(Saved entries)
————————

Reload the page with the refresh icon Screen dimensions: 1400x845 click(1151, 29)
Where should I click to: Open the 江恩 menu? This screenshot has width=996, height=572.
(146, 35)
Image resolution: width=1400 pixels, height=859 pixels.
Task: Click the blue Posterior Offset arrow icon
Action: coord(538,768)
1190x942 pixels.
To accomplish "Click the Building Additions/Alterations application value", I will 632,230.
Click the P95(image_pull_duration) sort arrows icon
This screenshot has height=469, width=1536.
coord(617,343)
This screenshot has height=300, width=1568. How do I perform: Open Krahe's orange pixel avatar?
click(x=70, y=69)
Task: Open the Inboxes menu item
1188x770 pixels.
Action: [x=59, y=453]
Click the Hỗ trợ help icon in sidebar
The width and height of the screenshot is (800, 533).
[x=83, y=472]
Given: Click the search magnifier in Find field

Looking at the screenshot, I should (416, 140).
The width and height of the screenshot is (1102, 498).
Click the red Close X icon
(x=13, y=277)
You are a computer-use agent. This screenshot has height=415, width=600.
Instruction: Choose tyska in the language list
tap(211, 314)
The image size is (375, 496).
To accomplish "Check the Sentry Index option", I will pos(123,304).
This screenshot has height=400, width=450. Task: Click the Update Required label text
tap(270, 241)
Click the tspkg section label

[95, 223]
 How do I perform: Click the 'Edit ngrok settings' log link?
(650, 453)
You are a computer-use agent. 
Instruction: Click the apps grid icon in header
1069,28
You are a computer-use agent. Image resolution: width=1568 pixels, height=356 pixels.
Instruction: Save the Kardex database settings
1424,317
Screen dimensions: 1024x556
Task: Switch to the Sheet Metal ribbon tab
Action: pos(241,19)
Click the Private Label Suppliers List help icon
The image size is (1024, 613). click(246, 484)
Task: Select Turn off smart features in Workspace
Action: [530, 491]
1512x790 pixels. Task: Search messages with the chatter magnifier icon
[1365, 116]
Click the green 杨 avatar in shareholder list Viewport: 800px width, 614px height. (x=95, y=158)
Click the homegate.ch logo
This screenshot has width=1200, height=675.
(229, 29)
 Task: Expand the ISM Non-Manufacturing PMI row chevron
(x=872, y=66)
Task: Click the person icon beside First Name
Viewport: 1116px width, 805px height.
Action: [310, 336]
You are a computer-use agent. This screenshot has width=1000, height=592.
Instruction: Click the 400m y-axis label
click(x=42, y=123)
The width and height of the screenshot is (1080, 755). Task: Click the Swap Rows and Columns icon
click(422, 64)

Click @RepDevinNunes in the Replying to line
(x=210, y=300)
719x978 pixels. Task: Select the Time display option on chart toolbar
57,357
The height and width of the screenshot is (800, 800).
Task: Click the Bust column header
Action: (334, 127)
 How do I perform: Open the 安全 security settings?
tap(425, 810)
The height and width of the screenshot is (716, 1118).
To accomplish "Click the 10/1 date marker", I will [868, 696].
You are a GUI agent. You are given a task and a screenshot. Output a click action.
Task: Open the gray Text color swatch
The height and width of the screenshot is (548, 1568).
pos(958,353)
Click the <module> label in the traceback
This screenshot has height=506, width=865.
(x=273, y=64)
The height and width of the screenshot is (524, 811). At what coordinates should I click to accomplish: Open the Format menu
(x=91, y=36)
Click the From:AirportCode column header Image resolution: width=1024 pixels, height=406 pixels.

————————

EXERCISE DIRECTIONS.
From the data above, copy each line that has the string "agent".

ANSWER SECTION.
You are a computer-use agent. This screenshot has height=415, width=600.
You are a computer-use agent. 
You are a computer-use agent. Image resolution: width=1568 pixels, height=356 pixels.
You are a computer-use agent. This screenshot has width=1000, height=592.
You are a GUI agent. You are given a task and a screenshot. Output a click action.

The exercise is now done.